ODALC’s goal is to empower economically disadvantaged communities with Internet education and digital literacy classes. Located at the edge of Chinatown in downtown Oakland, ODALC is working to help the community flourish through technology, innovation and cross-cultural collaboration. In addition to their Inspire Oakland program, ODALC hosts technology classes for low-income small business owners, presents digital media symposiums, and conducts its annual Inspiration Awards, honoring leaders in technology and community building.
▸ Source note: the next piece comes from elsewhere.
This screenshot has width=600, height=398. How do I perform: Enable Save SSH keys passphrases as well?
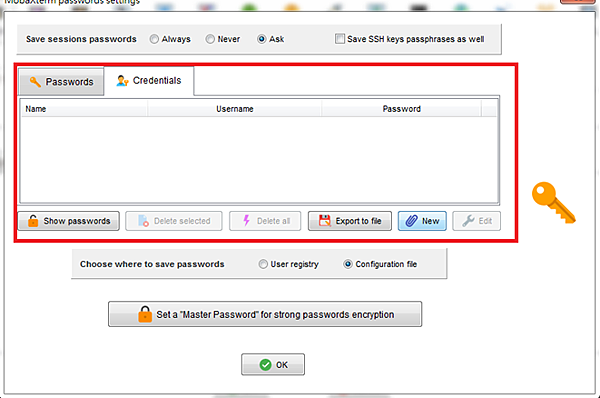pos(339,39)
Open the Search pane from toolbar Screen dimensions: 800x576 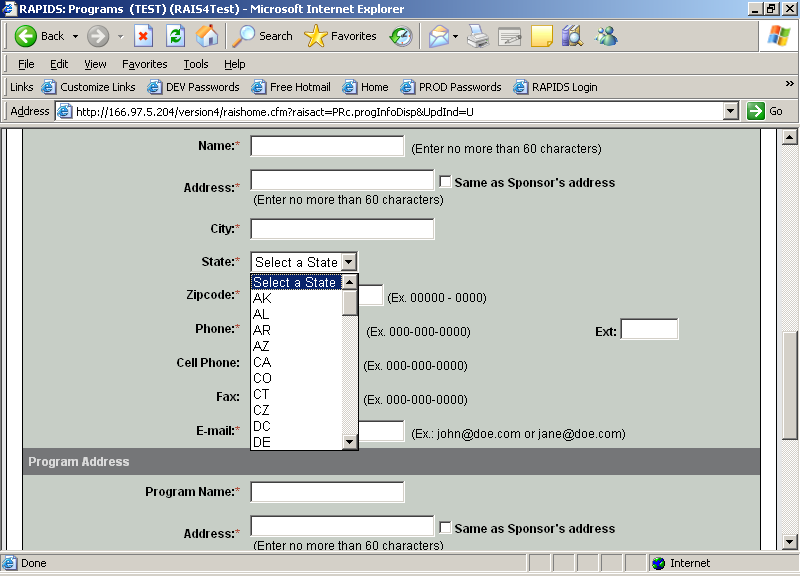pos(263,36)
Stanford University’s VIA program provides innovative experiential learning programs in Asia and the United States that promote cross-cultural understanding, build partnerships, and offer transformative experiences for their participants and the communities they serve. Specifically, the student group is part of VIA Asia-US Service Learning (AUSL) Program. The AUSL Program is a four-week intensive program that brings together Stanford student coordinators with their peers from Hong Kong, Japan, and Taiwan to engage in social issues and share approaches for creating social change.
ODALC’s volunteer project allowed the student group to help develop the surveys, including allowing the students to translate these surveys from English to Mandarin and Cantonese. At the conclusion of this project the students were able to present their findings and conclusions from surveying the local businesses to members of the ODALC staff and board at East Bay Community Foundation (EBCF).
Students were able to draw from this project as a cross-cultural experience, in surveying a largely Asian-American business community and seeing what technological and language barriers are needed to be overcome. With this partnership, ODALC and VIA AUSL Program aspire to bring technological innovation to an underserved community with their public service project.